Believe it or not, this is the 50th wine review that I’ve posted on Pop & Pour! Not sure if that indicates anything other than that I drink a lot of wine, but it’s definitely milestone-y, so in honour of the occasion I was planning on pulling out a really nice bottle from my “good fridge” downstairs. However, then I realized that I was having Chinese food for supper. Between the spice, the sweetness and the deep-fried nature of most Chinese takeout menu items, it pretty much eliminates red wine from your pairing arsenal and cries out for an off-dry (i.e. slightly sweet, to handle the sweeter sauces and offset the spice), highly acidic (to cut through the frying fat) white…wait, what’s that? Did German Riesling just go with ANOTHER type of food? Amusingly, the Riesling that I had on hand that best fit the bill for Chinese might also be the cheapest bottle in my whole cellar: the 2009 “Dr. L” Riesling, available basically anywhere booze is sold, which I got at the Superstore liquor store for $13.
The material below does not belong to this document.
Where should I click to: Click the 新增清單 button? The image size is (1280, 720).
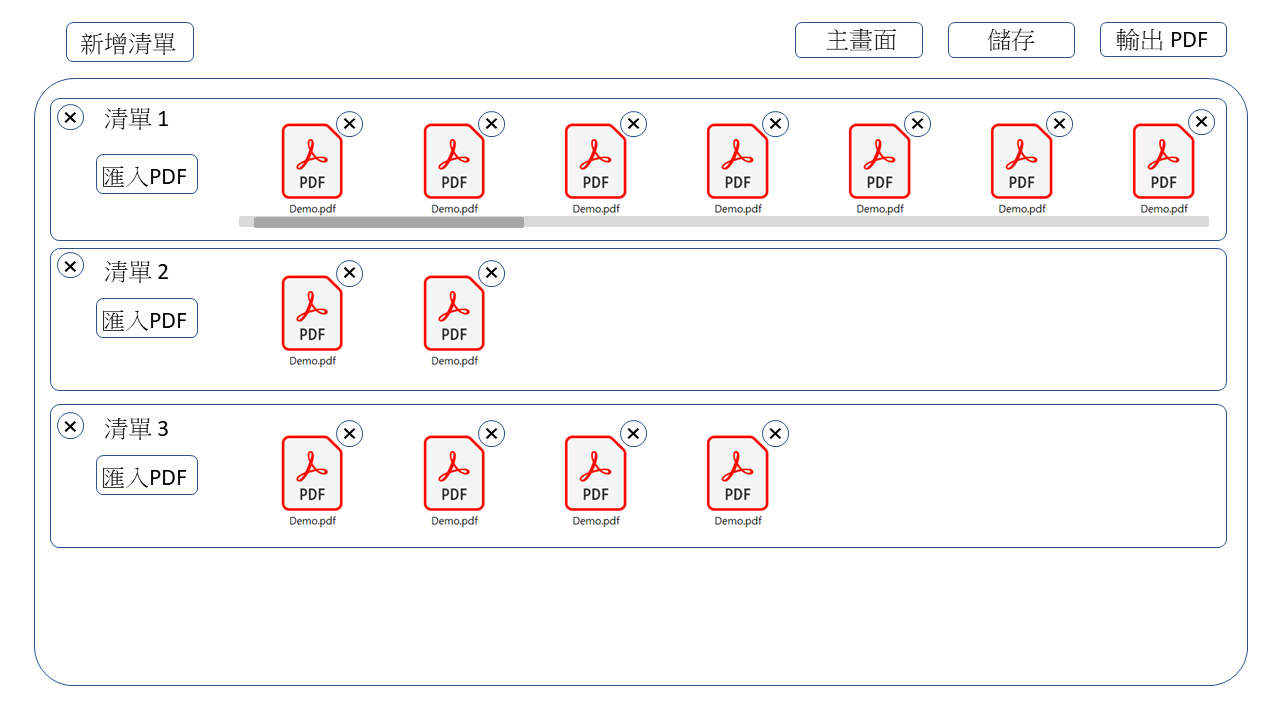[x=129, y=43]
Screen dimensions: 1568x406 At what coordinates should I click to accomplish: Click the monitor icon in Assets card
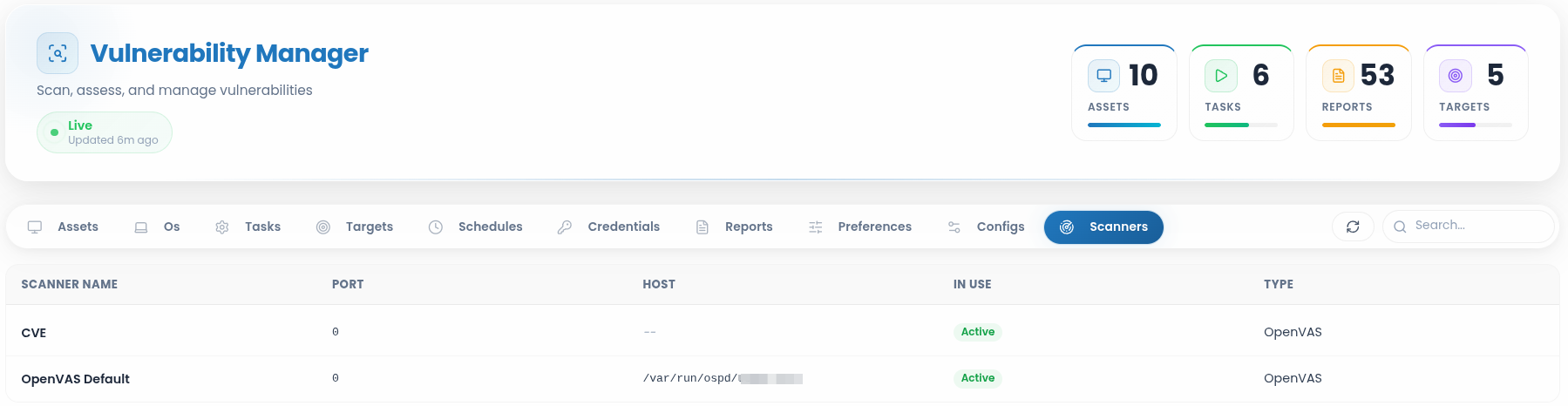(1103, 76)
“Dr. L” is short for Dr. Loosen, one of Germany’s top Riesling producers renowned for high-quality, single-vineyard wines from the country’s most famous region, the Mosel. Loosen Bros./”Dr. L” is Dr. Loosen’s value-driven second label, geared towards producing solid quality Mosel Riesling in larger quantities and at (much) lower prices. Those of you who have read my riveting discourse on deciphering German wine labels might notice that there is no ripeness designation (Kabinett, Spatlese, etc.) anywhere on the label of this wine; this is because those designations only show up on the highest quality level of German wines (now called “Pradikatswein”, formerly called “Qualitatswein mit Pradikat” — “quality wine with special attributes”), whereas the Dr. L is one quality level lower (stated on the label as “Qualitatswein”, formerly “Qualitatswein bestimmter Anbaugebiete” — “quality wine from a specified region”). Dr. L has actually made a prior appearance on PnP, albeit in a cameo role: when I was reviewing the 2010 Kung Fu Girl Riesling from Washington State, I declared that the KFG was the best inexpensive Riesling I’d ever had…other than the Dr. L. We’ll see if that holds up.
Like most young Rieslings, this one was a very pale, thin straw colour; however, unlike most young Rieslings, it wasn’t overly aromatic. There was a noticeable nose of Granny Smith apple, bath salts, rocks and rubber, but it didn’t catapult out of the glass like some pricier renditions of the grape. Even so, the pedigree of the producer became evident on the palate, where the whole taste impression of the wine was a seesaw battle between sweet and sour. There is a fair bit of residual sugar in the Dr. L, and if you take a sip specifically looking for it then you’ll definitely find it, but if you don’t focus in on sweetness you probably won’t notice it that much because of the screaming acidity that balances it out. The power and precision of the acid levels in this wine are remarkably impressive for a sub-$15 bottle. It’s exactly what you’d expect out of German Riesling, with predominant green apple and lemon-lime flavours supported by tons of minerality and leading up to a fresh, river-rocks sort of finish. It may not be overly complex, but it’s crisp and sharp and very true to type, grape and region. For $13.
I quite like this wine, but now that I have the benefit of recent experience, I think it may fall slightly below the Kung Fu Girl in the top value Riesling category (though it is like 20% cheaper) just because it has a little less going on both on the nose and palate than its Washington counterpart. However, it remains the ideal German Riesling primer: if you’re not sure what German Riesling is supposed to taste like, or if you think all German Riesling tastes a certain way, you owe it to yourself, to me and to Germany to drop $13 on a bottle of Dr. L and advance your Riesling education. If you like it, you will LOVE the more expensive, higher-end German bottlings. If you don’t like it, I will disavow ever having known you. No pressure!